_Aim of the task:_
Type out all the records once more, exactly.

Saved data entries:
------------------------

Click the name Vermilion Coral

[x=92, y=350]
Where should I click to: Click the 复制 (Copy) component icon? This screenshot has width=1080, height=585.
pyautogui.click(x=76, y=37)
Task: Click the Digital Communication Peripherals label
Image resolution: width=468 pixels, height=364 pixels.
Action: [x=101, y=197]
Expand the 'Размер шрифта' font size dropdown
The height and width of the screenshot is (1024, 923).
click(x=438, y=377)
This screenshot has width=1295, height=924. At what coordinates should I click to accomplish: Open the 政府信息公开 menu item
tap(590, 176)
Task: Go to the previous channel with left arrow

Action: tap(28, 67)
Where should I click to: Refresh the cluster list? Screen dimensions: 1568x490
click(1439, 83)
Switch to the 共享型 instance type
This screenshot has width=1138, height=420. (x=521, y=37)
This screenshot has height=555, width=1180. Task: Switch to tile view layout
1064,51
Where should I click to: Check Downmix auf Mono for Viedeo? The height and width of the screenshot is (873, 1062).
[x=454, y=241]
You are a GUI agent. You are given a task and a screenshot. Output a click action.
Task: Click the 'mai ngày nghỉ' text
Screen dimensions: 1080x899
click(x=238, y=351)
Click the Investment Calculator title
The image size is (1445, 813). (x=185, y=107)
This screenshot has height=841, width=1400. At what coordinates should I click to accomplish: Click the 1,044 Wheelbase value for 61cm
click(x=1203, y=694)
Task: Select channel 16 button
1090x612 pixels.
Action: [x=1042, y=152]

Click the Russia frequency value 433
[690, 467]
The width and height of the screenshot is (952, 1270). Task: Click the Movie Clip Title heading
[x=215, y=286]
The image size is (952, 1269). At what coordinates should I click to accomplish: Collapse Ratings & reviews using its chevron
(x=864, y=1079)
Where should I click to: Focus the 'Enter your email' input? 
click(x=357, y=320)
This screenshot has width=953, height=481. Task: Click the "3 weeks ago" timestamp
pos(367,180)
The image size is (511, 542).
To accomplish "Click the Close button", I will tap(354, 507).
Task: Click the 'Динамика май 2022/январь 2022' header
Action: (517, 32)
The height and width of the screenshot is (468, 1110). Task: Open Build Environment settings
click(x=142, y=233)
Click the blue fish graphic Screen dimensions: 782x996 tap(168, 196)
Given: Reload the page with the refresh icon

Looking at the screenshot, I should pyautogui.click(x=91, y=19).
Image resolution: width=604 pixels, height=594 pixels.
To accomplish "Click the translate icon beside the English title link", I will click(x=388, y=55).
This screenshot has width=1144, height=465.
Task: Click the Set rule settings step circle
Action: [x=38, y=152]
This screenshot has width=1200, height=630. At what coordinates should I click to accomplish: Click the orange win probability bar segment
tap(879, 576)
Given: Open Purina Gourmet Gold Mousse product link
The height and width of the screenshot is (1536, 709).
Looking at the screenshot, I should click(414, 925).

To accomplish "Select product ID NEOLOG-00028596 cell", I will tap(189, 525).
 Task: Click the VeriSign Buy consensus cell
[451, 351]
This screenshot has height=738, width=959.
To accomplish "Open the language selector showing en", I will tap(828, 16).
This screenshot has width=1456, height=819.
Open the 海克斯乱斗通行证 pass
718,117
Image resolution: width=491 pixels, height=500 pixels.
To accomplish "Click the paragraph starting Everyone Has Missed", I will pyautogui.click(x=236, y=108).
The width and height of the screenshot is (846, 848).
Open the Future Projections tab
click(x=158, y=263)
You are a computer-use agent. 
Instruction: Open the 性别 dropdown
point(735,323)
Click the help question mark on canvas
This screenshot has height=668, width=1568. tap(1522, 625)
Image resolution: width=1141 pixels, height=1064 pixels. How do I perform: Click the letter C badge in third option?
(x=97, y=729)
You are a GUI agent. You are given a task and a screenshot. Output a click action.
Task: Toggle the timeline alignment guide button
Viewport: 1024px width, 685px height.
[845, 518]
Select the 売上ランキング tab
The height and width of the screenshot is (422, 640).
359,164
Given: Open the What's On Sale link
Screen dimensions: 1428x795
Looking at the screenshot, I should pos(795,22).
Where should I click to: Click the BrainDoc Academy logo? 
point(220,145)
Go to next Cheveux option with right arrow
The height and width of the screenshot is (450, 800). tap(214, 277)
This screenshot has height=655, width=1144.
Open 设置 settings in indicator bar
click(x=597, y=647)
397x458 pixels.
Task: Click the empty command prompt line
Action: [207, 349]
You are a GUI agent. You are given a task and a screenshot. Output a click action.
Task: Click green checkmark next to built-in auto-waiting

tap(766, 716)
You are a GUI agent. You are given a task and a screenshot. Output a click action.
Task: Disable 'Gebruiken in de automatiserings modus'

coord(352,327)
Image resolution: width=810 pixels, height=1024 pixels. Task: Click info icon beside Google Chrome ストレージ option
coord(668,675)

------------------------

_Task response:_
Click the name Vermilion Coral

[x=92, y=350]
Where should I click to: Click the 复制 (Copy) component icon? This screenshot has width=1080, height=585.
pyautogui.click(x=76, y=37)
Task: Click the Digital Communication Peripherals label
Image resolution: width=468 pixels, height=364 pixels.
Action: [x=101, y=197]
Expand the 'Размер шрифта' font size dropdown
The height and width of the screenshot is (1024, 923).
click(x=438, y=377)
This screenshot has width=1295, height=924. At what coordinates should I click to accomplish: Open the 政府信息公开 menu item
tap(590, 176)
Task: Go to the previous channel with left arrow

Action: tap(28, 67)
Where should I click to: Refresh the cluster list? Screen dimensions: 1568x490
click(1439, 83)
Switch to the 共享型 instance type
This screenshot has width=1138, height=420. (x=521, y=37)
This screenshot has height=555, width=1180. Task: Switch to tile view layout
1064,51
Where should I click to: Check Downmix auf Mono for Viedeo? The height and width of the screenshot is (873, 1062).
[x=454, y=241]
You are a GUI agent. You are given a task and a screenshot. Output a click action.
Task: Click the 'mai ngày nghỉ' text
Screen dimensions: 1080x899
click(x=238, y=351)
Click the Investment Calculator title
The image size is (1445, 813). (x=185, y=107)
This screenshot has height=841, width=1400. At what coordinates should I click to accomplish: Click the 1,044 Wheelbase value for 61cm
click(x=1203, y=694)
Task: Select channel 16 button
1090x612 pixels.
Action: [x=1042, y=152]

Click the Russia frequency value 433
[690, 467]
The width and height of the screenshot is (952, 1270). Task: Click the Movie Clip Title heading
[x=215, y=286]
The image size is (952, 1269). At what coordinates should I click to accomplish: Collapse Ratings & reviews using its chevron
(x=864, y=1079)
Where should I click to: Focus the 'Enter your email' input? 
click(x=357, y=320)
This screenshot has width=953, height=481. Task: Click the "3 weeks ago" timestamp
pos(367,180)
The image size is (511, 542).
To accomplish "Click the Close button", I will tap(354, 507).
Task: Click the 'Динамика май 2022/январь 2022' header
Action: (517, 32)
The height and width of the screenshot is (468, 1110). Task: Open Build Environment settings
click(x=142, y=233)
Click the blue fish graphic Screen dimensions: 782x996 tap(168, 196)
Given: Reload the page with the refresh icon

Looking at the screenshot, I should pyautogui.click(x=91, y=19).
Image resolution: width=604 pixels, height=594 pixels.
To accomplish "Click the translate icon beside the English title link", I will click(x=388, y=55).
This screenshot has width=1144, height=465.
Task: Click the Set rule settings step circle
Action: [x=38, y=152]
This screenshot has width=1200, height=630. At what coordinates should I click to accomplish: Click the orange win probability bar segment
tap(879, 576)
Given: Open Purina Gourmet Gold Mousse product link
The height and width of the screenshot is (1536, 709).
Looking at the screenshot, I should click(414, 925).

To accomplish "Select product ID NEOLOG-00028596 cell", I will tap(189, 525).
 Task: Click the VeriSign Buy consensus cell
[451, 351]
This screenshot has height=738, width=959.
To accomplish "Open the language selector showing en", I will tap(828, 16).
This screenshot has width=1456, height=819.
Open the 海克斯乱斗通行证 pass
718,117
Image resolution: width=491 pixels, height=500 pixels.
To accomplish "Click the paragraph starting Everyone Has Missed", I will pyautogui.click(x=236, y=108).
The width and height of the screenshot is (846, 848).
Open the Future Projections tab
click(x=158, y=263)
You are a computer-use agent. 
Instruction: Open the 性别 dropdown
point(735,323)
Click the help question mark on canvas
This screenshot has height=668, width=1568. tap(1522, 625)
Image resolution: width=1141 pixels, height=1064 pixels. How do I perform: Click the letter C badge in third option?
(x=97, y=729)
You are a GUI agent. You are given a task and a screenshot. Output a click action.
Task: Toggle the timeline alignment guide button
Viewport: 1024px width, 685px height.
[845, 518]
Select the 売上ランキング tab
The height and width of the screenshot is (422, 640).
359,164
Given: Open the What's On Sale link
Screen dimensions: 1428x795
Looking at the screenshot, I should pos(795,22).
Where should I click to: Click the BrainDoc Academy logo? 
point(220,145)
Go to next Cheveux option with right arrow
The height and width of the screenshot is (450, 800). tap(214, 277)
This screenshot has height=655, width=1144.
Open 设置 settings in indicator bar
click(x=597, y=647)
397x458 pixels.
Task: Click the empty command prompt line
Action: [207, 349]
You are a GUI agent. You are given a task and a screenshot. Output a click action.
Task: Click green checkmark next to built-in auto-waiting

tap(766, 716)
You are a GUI agent. You are given a task and a screenshot. Output a click action.
Task: Disable 'Gebruiken in de automatiserings modus'

coord(352,327)
Image resolution: width=810 pixels, height=1024 pixels. Task: Click info icon beside Google Chrome ストレージ option
coord(668,675)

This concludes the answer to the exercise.